(Instructions for the task) Copy the following items without any changes.

══ Records for the exercise ══

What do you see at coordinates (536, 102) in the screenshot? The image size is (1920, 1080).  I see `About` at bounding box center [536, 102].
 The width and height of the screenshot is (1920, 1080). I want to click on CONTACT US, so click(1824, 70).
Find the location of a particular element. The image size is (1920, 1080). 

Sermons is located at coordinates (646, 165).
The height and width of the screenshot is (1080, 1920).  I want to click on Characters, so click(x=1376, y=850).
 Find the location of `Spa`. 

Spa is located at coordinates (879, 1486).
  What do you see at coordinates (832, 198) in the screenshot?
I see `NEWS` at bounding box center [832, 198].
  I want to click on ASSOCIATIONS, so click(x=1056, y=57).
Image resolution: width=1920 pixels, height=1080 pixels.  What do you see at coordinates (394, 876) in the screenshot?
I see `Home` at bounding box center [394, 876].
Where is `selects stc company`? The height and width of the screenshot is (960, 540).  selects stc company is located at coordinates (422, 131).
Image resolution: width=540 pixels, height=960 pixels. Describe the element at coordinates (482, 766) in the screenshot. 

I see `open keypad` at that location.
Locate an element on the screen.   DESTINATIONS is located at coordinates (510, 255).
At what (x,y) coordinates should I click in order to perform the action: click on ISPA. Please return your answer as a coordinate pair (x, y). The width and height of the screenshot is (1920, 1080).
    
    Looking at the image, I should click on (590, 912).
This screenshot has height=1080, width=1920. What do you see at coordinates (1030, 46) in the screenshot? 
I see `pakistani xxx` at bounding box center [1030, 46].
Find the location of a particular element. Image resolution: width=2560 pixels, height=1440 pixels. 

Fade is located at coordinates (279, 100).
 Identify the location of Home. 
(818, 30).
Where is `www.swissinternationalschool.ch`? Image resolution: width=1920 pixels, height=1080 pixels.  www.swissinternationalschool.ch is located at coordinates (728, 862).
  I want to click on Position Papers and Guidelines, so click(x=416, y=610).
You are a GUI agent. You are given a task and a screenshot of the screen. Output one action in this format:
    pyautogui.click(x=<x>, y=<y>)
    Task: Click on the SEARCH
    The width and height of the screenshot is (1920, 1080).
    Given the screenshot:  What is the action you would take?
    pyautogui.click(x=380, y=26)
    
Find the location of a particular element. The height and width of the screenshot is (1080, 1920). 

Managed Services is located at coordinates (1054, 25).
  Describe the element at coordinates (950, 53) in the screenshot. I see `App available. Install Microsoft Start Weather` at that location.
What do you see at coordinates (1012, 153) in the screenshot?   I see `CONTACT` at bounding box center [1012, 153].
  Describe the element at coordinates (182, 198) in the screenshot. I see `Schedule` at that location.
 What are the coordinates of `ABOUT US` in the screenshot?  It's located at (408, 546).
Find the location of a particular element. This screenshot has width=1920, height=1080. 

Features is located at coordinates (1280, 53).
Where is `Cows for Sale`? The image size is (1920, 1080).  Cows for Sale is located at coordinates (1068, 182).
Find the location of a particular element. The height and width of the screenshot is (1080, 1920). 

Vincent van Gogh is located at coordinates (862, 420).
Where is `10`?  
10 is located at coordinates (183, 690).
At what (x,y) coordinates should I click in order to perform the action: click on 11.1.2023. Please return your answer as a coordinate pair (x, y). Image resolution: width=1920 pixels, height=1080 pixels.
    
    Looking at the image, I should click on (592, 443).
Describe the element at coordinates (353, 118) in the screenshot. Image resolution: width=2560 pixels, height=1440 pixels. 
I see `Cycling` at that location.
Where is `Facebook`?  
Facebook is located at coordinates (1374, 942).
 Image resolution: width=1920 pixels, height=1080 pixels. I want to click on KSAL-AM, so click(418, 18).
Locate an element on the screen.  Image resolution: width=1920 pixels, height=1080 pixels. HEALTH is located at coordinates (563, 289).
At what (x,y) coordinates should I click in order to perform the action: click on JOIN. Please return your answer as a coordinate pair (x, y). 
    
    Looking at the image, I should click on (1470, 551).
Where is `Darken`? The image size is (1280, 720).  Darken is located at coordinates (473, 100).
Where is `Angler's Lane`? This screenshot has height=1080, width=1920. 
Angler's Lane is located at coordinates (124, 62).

═══

(Task solution)
What do you see at coordinates (536, 102) in the screenshot? The image size is (1920, 1080).  I see `About` at bounding box center [536, 102].
 The width and height of the screenshot is (1920, 1080). I want to click on CONTACT US, so click(1824, 70).
Find the location of a particular element. The image size is (1920, 1080). 

Sermons is located at coordinates (646, 165).
The height and width of the screenshot is (1080, 1920).  I want to click on Characters, so click(x=1376, y=850).
 Find the location of `Spa`. 

Spa is located at coordinates (879, 1486).
  What do you see at coordinates (832, 198) in the screenshot?
I see `NEWS` at bounding box center [832, 198].
  I want to click on ASSOCIATIONS, so click(x=1056, y=57).
Image resolution: width=1920 pixels, height=1080 pixels.  What do you see at coordinates (394, 876) in the screenshot?
I see `Home` at bounding box center [394, 876].
Where is `selects stc company`? The height and width of the screenshot is (960, 540).  selects stc company is located at coordinates (422, 131).
Image resolution: width=540 pixels, height=960 pixels. Describe the element at coordinates (482, 766) in the screenshot. 

I see `open keypad` at that location.
Locate an element on the screen.   DESTINATIONS is located at coordinates (510, 255).
At what (x,y) coordinates should I click in order to perform the action: click on ISPA. Please return your answer as a coordinate pair (x, y). The width and height of the screenshot is (1920, 1080).
    
    Looking at the image, I should click on (590, 912).
This screenshot has height=1080, width=1920. What do you see at coordinates (1030, 46) in the screenshot? 
I see `pakistani xxx` at bounding box center [1030, 46].
Find the location of a particular element. Image resolution: width=2560 pixels, height=1440 pixels. 

Fade is located at coordinates (279, 100).
 Identify the location of Home. 
(818, 30).
Where is `www.swissinternationalschool.ch`? Image resolution: width=1920 pixels, height=1080 pixels.  www.swissinternationalschool.ch is located at coordinates (728, 862).
  I want to click on Position Papers and Guidelines, so click(x=416, y=610).
You are a GUI agent. You are given a task and a screenshot of the screen. Output one action in this format:
    pyautogui.click(x=<x>, y=<y>)
    Task: Click on the SEARCH
    The width and height of the screenshot is (1920, 1080).
    Given the screenshot:  What is the action you would take?
    pyautogui.click(x=380, y=26)
    
Find the location of a particular element. The height and width of the screenshot is (1080, 1920). 

Managed Services is located at coordinates (1054, 25).
  Describe the element at coordinates (950, 53) in the screenshot. I see `App available. Install Microsoft Start Weather` at that location.
What do you see at coordinates (1012, 153) in the screenshot?   I see `CONTACT` at bounding box center [1012, 153].
  Describe the element at coordinates (182, 198) in the screenshot. I see `Schedule` at that location.
 What are the coordinates of `ABOUT US` in the screenshot?  It's located at (408, 546).
Find the location of a particular element. This screenshot has width=1920, height=1080. 

Features is located at coordinates (1280, 53).
Where is `Cows for Sale`? The image size is (1920, 1080).  Cows for Sale is located at coordinates (1068, 182).
Find the location of a particular element. The height and width of the screenshot is (1080, 1920). 

Vincent van Gogh is located at coordinates (862, 420).
Where is `10`?  
10 is located at coordinates (183, 690).
At what (x,y) coordinates should I click in order to perform the action: click on 11.1.2023. Please return your answer as a coordinate pair (x, y). Image resolution: width=1920 pixels, height=1080 pixels.
    
    Looking at the image, I should click on (592, 443).
Describe the element at coordinates (353, 118) in the screenshot. Image resolution: width=2560 pixels, height=1440 pixels. 
I see `Cycling` at that location.
Where is `Facebook`?  
Facebook is located at coordinates (1374, 942).
 Image resolution: width=1920 pixels, height=1080 pixels. I want to click on KSAL-AM, so click(418, 18).
Locate an element on the screen.  Image resolution: width=1920 pixels, height=1080 pixels. HEALTH is located at coordinates (563, 289).
At what (x,y) coordinates should I click in order to perform the action: click on JOIN. Please return your answer as a coordinate pair (x, y). 
    
    Looking at the image, I should click on (1470, 551).
Where is `Darken`? The image size is (1280, 720).  Darken is located at coordinates (473, 100).
Where is `Angler's Lane`? This screenshot has height=1080, width=1920. 
Angler's Lane is located at coordinates (124, 62).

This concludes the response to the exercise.